[A data block]

------------------------------------------------

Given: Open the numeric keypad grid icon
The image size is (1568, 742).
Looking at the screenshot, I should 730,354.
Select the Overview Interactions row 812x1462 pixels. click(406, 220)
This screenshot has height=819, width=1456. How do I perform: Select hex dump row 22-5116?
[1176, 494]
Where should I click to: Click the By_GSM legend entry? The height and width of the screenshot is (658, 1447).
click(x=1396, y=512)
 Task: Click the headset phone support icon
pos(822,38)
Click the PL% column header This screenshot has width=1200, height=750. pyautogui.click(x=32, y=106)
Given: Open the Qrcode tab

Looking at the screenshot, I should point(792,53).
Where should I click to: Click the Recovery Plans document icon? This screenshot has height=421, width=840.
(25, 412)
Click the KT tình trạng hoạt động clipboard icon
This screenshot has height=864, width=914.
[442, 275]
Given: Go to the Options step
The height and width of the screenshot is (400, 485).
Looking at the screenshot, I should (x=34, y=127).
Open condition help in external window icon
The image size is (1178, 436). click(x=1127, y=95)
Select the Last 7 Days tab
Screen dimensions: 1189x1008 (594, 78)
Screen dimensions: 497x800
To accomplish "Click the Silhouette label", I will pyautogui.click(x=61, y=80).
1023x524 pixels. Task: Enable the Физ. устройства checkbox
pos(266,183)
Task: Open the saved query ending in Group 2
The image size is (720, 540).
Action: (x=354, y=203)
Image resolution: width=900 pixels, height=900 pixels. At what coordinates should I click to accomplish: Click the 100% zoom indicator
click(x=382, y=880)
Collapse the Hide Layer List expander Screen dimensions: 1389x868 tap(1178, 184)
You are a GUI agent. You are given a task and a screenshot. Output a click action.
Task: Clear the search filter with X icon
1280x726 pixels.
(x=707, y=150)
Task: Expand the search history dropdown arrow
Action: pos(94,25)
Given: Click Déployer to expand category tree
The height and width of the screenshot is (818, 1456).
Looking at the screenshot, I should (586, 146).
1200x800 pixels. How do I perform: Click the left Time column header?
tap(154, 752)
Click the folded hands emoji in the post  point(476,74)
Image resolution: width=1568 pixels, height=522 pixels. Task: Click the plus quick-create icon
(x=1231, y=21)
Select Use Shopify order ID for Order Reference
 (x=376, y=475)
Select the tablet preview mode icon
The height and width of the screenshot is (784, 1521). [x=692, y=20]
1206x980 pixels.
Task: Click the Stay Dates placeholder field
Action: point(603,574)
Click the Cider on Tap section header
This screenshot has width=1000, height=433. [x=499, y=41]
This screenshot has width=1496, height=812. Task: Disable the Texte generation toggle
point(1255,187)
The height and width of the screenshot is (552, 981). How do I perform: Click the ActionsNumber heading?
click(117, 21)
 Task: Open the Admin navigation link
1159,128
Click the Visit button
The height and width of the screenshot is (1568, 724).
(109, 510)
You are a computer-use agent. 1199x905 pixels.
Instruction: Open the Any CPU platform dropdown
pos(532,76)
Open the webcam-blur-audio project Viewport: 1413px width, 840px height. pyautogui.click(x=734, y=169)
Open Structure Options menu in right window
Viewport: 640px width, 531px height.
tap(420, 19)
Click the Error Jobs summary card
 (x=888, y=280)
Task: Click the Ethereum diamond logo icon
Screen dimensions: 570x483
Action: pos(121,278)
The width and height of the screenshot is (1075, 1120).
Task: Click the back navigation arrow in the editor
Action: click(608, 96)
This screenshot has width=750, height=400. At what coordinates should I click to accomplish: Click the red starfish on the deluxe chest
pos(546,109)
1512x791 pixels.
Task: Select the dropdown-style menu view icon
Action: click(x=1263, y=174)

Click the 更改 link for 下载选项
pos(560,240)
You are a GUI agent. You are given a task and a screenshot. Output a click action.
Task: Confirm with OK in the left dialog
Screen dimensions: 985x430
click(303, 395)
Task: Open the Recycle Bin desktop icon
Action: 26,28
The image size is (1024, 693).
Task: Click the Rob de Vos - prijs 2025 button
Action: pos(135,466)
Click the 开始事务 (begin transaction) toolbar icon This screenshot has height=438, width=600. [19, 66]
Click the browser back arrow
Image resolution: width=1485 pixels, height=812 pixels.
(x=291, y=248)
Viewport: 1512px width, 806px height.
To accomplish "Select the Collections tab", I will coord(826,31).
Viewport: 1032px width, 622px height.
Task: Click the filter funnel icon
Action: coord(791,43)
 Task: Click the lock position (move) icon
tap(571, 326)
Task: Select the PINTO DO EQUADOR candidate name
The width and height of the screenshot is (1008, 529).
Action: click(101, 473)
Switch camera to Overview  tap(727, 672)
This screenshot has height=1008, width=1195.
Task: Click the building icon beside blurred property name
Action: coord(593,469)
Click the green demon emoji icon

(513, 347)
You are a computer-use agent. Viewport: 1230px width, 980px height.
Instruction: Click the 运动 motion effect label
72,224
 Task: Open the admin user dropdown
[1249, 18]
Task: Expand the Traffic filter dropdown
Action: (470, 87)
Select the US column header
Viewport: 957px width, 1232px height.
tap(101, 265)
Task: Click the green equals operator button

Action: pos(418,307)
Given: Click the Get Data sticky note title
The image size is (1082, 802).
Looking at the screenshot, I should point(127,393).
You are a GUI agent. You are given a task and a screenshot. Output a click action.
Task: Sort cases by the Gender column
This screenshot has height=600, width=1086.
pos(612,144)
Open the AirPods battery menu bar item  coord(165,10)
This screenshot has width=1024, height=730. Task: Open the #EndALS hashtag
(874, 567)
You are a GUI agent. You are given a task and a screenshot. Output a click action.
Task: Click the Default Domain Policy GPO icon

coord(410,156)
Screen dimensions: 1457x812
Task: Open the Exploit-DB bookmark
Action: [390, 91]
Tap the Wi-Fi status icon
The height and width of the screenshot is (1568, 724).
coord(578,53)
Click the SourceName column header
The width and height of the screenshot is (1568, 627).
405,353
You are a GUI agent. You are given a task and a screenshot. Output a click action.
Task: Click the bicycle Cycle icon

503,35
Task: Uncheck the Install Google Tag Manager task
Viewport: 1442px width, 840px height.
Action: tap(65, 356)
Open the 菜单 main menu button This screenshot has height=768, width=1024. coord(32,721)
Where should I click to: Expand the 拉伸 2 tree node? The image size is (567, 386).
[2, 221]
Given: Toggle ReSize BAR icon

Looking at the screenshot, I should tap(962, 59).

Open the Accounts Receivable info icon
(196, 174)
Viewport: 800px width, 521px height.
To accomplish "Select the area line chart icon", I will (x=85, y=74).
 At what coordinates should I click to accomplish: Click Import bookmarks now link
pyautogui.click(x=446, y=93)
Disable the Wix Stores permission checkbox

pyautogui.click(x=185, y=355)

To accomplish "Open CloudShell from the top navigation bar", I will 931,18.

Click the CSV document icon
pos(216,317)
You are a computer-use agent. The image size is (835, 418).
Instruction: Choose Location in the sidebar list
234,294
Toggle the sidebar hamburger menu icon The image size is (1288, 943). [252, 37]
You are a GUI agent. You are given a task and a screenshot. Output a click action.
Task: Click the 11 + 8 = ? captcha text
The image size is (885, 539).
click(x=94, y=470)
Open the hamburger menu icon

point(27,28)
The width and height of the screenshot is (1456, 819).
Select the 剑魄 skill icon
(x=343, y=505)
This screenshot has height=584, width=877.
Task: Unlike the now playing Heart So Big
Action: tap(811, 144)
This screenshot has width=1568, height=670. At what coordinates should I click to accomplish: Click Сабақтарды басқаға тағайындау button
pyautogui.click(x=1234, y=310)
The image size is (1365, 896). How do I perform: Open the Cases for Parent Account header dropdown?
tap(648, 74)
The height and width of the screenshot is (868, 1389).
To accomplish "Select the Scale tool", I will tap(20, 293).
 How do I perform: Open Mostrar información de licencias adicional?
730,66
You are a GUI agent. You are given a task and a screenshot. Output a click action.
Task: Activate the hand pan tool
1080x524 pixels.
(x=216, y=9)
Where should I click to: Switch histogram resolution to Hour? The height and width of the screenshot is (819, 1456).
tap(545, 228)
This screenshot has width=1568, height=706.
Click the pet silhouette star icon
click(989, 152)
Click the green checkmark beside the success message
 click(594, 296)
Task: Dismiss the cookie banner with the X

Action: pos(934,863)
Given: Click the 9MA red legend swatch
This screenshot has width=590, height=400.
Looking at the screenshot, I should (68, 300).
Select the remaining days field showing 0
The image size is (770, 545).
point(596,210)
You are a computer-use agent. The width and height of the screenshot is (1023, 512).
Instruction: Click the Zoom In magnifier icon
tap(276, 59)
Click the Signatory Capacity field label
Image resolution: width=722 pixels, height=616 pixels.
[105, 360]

------------------------------------------------

Rename "icon" to "button" throughout everything from the start of the items down to the line containing "Looking at the screenshot, I should point(792,53).", and give those lines again with nothing else changed.

WORKED SOLUTION:
Given: Open the numeric keypad grid button
The image size is (1568, 742).
Looking at the screenshot, I should 730,354.
Select the Overview Interactions row 812x1462 pixels. click(406, 220)
This screenshot has height=819, width=1456. How do I perform: Select hex dump row 22-5116?
[1176, 494]
Where should I click to: Click the By_GSM legend entry? The height and width of the screenshot is (658, 1447).
click(x=1396, y=512)
 Task: Click the headset phone support button
pos(822,38)
Click the PL% column header This screenshot has width=1200, height=750. pyautogui.click(x=32, y=106)
Given: Open the Qrcode tab

Looking at the screenshot, I should point(792,53).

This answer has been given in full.